Current profile of Charcot‐Marie‐Tooth disease in Africa: A systematic review

Background and aims Charcot‐Marie‐Tooth disease (CMT) is the most common inherited peripheral neuropathy characterised by a high clinical and genetic heterogeneity. While most cases were described in populations with Caucasian ancestry, genetic research on CMT in Africa is scant. Only a few cases of CMT have been reported, mainly from North Africa. The current study aimed to summarise available data on CMT in Africa, with emphasis on the epidemiological, clinical, and genetic features. Methods We searched PubMed, Scopus, Web of Sciences, and the African Journal Online for articles published from the database inception until April 2021 using specific keywords. A total of 398 articles were screened, and 28 fulfilled our selection criteria. Results A total of 107 families totalling 185 patients were reported. Most studies were reported from North Africa (n = 22).
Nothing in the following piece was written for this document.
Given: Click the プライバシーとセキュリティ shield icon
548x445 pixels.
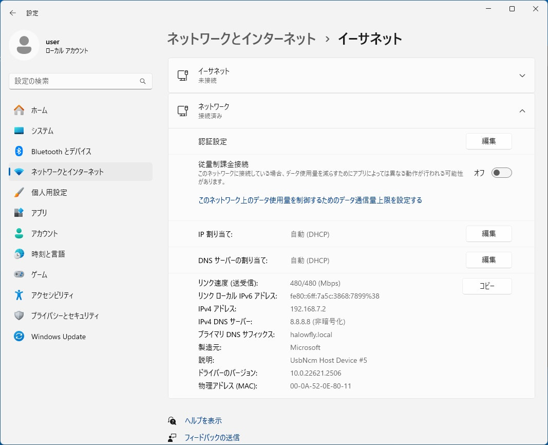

The demyelinating form of CMT was the commonest subtype, and the phenotype varied greatly between families, and one family (1%) of CMT associated with hearing impairment was reported. The inheritance pattern was autosomal recessive in 91.2% (n = 97/107) of families. CMT‐associated variants were reported in 11 genes: LMNA , GDAP1 , GJB1 , MPZ , MTMR13 , MTMR2 , PRX , FGD4/FRABIN , PMP22 , SH3TC2 , and GARS . The most common genes reported are LMNA , GDAP1 , and SH3TC2 and have been found mostly in Northern African populations. Interpretation This study reveals that CMT is not rare in Africa, and describes the current clinical and genetic profile. The review emphasised the urgent need to invest in genetic research to inform counselling, prevention, and care for CMT in numerous settings on the continent.